The Living Library’s Selected Readings series seeks to build a knowledge base on innovative approaches for improving the effectiveness and legitimacy of governance. This curated and annotated collection of recommended works on the topic of algorithmic scrutiny was originally published in 2017.

Introduction

From government policy, to criminal justice, to our news feeds; to business and consumer practices, the processes that shape our lives both online and off are more and more driven by data and the complex algorithms used to form rulings or predictions. In most cases, these algorithms have created “black boxes” of decision making, where models remain inscrutable and inaccessible. It should therefore come as no surprise that several observers and policymakers are calling for more scrutiny of how algorithms are designed and work, particularly when their outcomes convey intrinsic biases or defy existing ethical standards.

While the concern about values in technology design is not new, recent developments in machine learning, artificial intelligence and the Internet of Things have increased the urgency to establish processes and develop tools to scrutinize algorithms.

In what follows, we have curated several readings covering the impact of algorithms on:

  • Information Intermediaries;
  • Governance
  • Finance
  • Justice

In addition we have selected a few readings that provide insight on possible processes and tools to establish algorithmic scrutiny.

Selected Reading List

Information Intermediaries

Governance

Consumer Finance

Justice

Tools & Process Toward Algorithmic Scrutiny

Annotated Selected Reading List

Information Intermediaries

Diakopoulos, Nicholas. “Algorithmic accountability: Journalistic investigation of computational power structures.” Digital Journalism 3.3 (2015): 398-415. http://bit.ly/.

  • This paper attempts to substantiate the notion of accountability for algorithms, particularly how they relate to media and journalism.
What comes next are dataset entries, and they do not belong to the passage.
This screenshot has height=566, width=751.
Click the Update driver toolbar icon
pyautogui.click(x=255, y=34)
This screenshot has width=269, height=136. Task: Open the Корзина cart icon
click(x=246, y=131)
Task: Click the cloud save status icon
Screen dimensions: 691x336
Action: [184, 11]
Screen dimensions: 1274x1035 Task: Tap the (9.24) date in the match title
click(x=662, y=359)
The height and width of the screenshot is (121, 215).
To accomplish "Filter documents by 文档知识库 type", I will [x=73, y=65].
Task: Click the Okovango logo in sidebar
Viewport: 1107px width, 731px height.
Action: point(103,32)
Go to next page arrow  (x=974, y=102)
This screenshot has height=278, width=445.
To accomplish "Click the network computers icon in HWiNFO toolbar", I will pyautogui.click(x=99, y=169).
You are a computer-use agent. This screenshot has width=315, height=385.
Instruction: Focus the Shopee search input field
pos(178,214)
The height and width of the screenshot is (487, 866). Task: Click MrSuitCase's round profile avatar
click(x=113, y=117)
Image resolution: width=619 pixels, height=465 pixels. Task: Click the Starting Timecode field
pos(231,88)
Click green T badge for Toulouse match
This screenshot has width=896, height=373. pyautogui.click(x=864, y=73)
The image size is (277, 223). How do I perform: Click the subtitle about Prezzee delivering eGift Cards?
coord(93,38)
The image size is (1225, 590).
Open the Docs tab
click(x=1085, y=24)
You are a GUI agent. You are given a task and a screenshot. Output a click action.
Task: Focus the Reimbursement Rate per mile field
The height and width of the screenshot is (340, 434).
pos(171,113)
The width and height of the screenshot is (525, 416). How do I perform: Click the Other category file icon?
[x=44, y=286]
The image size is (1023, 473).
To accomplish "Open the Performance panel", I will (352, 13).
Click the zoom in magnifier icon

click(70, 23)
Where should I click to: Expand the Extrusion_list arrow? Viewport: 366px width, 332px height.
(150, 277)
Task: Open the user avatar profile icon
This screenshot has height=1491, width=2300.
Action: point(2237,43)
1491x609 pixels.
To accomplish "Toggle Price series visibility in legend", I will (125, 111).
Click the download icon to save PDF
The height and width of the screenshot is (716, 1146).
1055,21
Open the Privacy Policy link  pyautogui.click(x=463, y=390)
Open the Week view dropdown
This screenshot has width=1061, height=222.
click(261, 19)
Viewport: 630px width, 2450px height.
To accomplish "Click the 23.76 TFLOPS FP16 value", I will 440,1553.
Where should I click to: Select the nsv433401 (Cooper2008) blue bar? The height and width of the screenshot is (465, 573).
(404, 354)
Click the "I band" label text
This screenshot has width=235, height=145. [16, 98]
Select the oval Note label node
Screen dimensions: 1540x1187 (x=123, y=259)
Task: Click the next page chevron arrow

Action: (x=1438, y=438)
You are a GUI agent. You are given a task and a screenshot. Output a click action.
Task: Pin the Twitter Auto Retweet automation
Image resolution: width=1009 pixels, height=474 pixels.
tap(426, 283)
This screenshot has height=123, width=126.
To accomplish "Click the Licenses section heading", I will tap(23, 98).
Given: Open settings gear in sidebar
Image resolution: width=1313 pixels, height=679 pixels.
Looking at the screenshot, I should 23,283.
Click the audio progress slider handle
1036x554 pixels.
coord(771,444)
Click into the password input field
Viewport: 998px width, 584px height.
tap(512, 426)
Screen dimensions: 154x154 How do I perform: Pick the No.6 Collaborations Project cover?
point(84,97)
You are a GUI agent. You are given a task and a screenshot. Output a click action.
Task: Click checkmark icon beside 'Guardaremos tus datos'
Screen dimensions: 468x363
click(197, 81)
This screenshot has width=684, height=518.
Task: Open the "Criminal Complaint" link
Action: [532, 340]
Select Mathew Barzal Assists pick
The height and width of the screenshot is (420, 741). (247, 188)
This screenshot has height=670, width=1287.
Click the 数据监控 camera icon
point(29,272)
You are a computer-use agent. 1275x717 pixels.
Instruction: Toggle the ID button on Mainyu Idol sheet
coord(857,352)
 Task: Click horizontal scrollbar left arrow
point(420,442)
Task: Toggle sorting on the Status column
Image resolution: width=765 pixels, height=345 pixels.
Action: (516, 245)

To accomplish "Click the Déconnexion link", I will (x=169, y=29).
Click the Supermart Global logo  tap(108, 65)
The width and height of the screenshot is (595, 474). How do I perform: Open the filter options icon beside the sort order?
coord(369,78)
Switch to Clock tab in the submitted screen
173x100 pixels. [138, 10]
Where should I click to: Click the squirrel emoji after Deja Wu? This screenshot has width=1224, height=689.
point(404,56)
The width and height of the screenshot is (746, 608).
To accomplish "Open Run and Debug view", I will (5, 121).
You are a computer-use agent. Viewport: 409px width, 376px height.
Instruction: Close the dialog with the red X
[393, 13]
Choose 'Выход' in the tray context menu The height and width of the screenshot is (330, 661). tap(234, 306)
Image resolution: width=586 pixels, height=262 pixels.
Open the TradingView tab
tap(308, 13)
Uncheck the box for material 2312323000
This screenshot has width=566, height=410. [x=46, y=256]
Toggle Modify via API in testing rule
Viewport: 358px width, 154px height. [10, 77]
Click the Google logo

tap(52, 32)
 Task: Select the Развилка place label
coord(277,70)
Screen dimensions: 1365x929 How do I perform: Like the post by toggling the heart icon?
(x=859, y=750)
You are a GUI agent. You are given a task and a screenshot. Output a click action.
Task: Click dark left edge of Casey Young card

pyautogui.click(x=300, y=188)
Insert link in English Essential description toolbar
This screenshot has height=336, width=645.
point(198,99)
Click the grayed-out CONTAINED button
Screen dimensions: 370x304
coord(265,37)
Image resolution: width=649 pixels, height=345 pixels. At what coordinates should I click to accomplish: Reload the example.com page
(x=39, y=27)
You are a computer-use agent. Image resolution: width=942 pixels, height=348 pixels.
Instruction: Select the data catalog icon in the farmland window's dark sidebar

It puts forward the notion of “algorithmic power,” analyzing the framework of influence such systems exert, and also introduces some of the challenges in the practice of algorithmic accountability, particularly for computational journalists.
  • Offers a basis for how algorithms can be analyzed, built in terms of the types of decisions algorithms make in prioritizing, classifying, associating, and filtering information.

Diakopoulos, Nicholas, and Michael Koliska. “Algorithmic transparency in the news media.” Digital Journalism (2016): 1-20. http://bit.ly/2hMvXdE.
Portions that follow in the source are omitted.